Best thing you can wish these kids is that 50 years from now they will have enjoyed lives as rich, eventful and rewarding as their grandparents have had.

l A guy who helped write the book on effective sports information programs will be honored at halftime of the Kansas-Texas Tech basketball game this weekend. He’s the inimitable Don Pierce, former KU football star and publicist par excellence. He’ll formally be inducted into the KU Sports Hall of Fame. His Ted Watts portrait, complete with that ever-present cigar and Coke, already appropriately hangs outside the sports information office in the fieldhouse.
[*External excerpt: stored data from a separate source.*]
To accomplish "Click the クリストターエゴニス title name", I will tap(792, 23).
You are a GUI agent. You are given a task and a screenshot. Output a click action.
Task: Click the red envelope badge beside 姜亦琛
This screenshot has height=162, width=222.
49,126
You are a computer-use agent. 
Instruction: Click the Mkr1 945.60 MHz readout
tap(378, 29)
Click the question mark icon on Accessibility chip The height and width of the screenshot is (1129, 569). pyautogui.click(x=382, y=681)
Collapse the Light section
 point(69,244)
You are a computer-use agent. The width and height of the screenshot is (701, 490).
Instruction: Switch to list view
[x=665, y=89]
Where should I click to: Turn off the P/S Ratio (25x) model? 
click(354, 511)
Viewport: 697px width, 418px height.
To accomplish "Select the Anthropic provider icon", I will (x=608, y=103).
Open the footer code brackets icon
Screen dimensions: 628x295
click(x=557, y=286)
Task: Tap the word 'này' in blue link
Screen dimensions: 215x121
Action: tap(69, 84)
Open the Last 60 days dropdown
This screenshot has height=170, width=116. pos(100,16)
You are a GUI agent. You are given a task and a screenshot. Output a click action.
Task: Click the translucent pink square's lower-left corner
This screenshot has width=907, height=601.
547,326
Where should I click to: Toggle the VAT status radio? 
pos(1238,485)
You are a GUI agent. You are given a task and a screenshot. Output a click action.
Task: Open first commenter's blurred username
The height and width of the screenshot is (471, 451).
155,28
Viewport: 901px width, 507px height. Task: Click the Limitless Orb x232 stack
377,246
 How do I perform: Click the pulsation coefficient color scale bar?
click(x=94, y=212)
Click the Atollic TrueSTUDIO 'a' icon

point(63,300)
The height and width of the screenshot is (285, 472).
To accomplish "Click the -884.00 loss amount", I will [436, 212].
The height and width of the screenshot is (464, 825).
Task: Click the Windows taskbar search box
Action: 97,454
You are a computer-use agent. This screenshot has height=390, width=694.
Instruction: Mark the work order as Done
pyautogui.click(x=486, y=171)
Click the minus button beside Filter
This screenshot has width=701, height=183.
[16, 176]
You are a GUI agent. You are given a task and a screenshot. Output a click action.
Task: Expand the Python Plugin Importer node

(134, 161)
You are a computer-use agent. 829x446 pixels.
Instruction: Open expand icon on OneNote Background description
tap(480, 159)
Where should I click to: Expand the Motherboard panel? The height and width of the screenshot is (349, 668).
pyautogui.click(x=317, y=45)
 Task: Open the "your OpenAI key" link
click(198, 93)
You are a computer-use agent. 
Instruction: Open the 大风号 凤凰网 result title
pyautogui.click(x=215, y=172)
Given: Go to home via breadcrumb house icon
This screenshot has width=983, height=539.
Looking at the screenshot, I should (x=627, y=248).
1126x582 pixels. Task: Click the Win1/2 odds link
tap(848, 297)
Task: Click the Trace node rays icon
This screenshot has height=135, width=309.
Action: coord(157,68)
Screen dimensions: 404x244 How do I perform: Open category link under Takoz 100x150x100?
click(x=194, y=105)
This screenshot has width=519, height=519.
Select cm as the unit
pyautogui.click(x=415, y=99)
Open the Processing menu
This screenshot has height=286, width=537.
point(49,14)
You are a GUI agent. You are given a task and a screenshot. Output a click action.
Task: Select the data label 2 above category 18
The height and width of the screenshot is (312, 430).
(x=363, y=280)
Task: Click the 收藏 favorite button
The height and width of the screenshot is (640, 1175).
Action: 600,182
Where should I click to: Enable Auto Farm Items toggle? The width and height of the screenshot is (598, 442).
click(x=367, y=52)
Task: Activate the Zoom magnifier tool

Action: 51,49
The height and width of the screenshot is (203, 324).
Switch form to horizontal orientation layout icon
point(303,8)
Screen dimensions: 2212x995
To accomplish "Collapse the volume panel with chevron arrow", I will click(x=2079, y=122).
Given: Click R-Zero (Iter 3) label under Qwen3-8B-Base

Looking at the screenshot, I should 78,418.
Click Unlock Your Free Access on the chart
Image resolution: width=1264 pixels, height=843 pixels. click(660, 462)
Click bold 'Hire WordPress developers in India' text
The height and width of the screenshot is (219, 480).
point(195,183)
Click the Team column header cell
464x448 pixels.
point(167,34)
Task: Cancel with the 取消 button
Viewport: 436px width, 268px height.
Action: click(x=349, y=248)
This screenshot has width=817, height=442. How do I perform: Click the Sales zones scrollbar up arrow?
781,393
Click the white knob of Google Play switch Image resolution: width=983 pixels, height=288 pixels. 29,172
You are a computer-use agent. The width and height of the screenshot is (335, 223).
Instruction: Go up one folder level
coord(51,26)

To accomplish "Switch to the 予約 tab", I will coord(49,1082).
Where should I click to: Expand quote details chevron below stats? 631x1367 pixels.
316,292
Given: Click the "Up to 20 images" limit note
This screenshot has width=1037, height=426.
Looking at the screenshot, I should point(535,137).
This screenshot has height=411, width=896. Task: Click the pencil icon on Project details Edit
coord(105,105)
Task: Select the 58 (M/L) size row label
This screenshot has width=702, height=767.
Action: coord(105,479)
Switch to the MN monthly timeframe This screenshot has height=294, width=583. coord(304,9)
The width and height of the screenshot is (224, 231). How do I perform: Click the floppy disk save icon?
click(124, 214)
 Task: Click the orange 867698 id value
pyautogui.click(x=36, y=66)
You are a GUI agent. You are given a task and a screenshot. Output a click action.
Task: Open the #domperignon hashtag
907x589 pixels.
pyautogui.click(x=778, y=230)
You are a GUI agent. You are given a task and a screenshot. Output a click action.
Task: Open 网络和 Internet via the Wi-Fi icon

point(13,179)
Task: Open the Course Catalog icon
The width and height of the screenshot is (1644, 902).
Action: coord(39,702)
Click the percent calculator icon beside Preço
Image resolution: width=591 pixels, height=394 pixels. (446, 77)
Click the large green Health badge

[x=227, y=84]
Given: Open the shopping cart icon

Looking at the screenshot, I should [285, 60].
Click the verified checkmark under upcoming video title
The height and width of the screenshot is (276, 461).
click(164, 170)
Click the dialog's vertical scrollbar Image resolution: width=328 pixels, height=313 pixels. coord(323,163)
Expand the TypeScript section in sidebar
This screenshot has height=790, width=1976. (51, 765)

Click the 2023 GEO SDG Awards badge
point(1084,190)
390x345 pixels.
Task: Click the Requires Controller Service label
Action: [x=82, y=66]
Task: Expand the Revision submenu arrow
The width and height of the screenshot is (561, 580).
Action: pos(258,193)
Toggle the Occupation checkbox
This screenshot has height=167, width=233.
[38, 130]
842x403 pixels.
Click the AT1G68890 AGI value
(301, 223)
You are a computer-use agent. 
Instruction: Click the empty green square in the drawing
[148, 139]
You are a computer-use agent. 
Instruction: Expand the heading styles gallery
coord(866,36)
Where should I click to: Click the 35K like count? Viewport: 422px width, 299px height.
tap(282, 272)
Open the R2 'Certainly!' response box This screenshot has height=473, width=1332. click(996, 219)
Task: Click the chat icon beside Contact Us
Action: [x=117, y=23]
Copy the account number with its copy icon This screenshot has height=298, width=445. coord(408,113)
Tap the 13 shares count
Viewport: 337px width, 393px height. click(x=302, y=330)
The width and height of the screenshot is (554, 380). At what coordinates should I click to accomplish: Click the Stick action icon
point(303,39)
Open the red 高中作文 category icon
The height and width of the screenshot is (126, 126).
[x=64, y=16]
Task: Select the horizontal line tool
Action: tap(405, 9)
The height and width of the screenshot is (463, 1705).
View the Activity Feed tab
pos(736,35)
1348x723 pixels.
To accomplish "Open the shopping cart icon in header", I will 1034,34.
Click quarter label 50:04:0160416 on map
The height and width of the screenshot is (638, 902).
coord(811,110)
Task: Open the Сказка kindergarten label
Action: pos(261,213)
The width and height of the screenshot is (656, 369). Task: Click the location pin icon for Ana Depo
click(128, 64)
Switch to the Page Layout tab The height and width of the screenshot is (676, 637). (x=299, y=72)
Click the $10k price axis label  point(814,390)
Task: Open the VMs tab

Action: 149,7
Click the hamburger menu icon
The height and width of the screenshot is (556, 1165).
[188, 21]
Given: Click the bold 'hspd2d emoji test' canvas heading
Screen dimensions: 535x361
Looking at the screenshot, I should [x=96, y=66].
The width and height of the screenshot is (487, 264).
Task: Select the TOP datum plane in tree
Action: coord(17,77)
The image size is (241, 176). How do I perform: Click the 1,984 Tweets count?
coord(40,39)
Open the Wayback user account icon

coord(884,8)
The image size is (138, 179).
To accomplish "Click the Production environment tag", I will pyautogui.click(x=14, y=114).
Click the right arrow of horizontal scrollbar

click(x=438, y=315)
Don starred as an All-Big Six football center-linebacker at KU in the 1938-40 period and later took over the Jayhawk sports info operation. He did it all by himself in the days of the school’s first football bowl team (1947), an NCAA basketball title team (1952) and the Wilt Chamberlain era (1955-58), perhaps the most golden span ever for KU sports. He taught everyone else how to project, promote and analyze with perspective. His expertise and honesty were legend; his incredible solo act was quite a contrast to the media and publicity armies we see nowadays.

KU never had a more loyal and dedicated representative than Don Pierce, and he was sorely missed at the recent ’52 basketball reunion. He died at age 45 following an auto accident on New Year’s Eve, 1964.

KU will never have anyone else quite like him. His friendship and guidance are among the greatest treasures of my life.

Don’s widow, Vivian, daughter Ann, sons Wayne and Bobby and granddaughter Terri Forster-Hazelwood are on hand for the dedication ceremonies. They can’t make his tribute too glowing. Don was that “poet in the pressbox” who did so much to put KU, favorably, on the national map, time and again.

l First loves often remain in our hearts forever, and so it was with those KU athletics teams of the early 1950s, the first ones I ever got to cover full-time with the Journal-World. People from those teams, like Dr. Lyn Smith, who died this week after a stroke, had such class, dignity, intelligence and lilt that it’s no wonder a newspaper guy could get so attached to those groups and have such fond memories.

Lyn was a fine football and basketball player at Kansas, a great student, a tremendous citizen and highly accomplished in many fields, especially his chosen venture of internal medicine. When I heard the news, I felt like I’d been slammed in the gut with a sledgehammer. Imagine how his beloved wife Marty must have felt, and feels.

We are so enriched by the presence and contributions of people like Lyn Smith, who retired here after a fine career at the Mayo Clinic.

My first reaction to the loss of such a person is anger. He and Marty loved fly-fishing, and I’m hoping that real soon he’s working the best stream heaven can offer.

I wish someone could explain to me God’s sense of fairness when he takes people like Lyn and lets throat oysters like Osama bin Laden ply their evil trades. Yeah, I’m angry.

l A lady called and asked why Bud Stallworth hadn’t been included in our on-court photo of the ’52 KU basketball team. Twenty years too late. Bud’s seasons were 1970-72. Told him about the call and he laughed like mad.

“Got a call the other day from Wint Winter Sr. wanting to know if I’d join an over-60 team he was forming for a tournament. I told him I’d been in school with his son, Wint Jr., not Clyde Lovellette,” Bud giggled.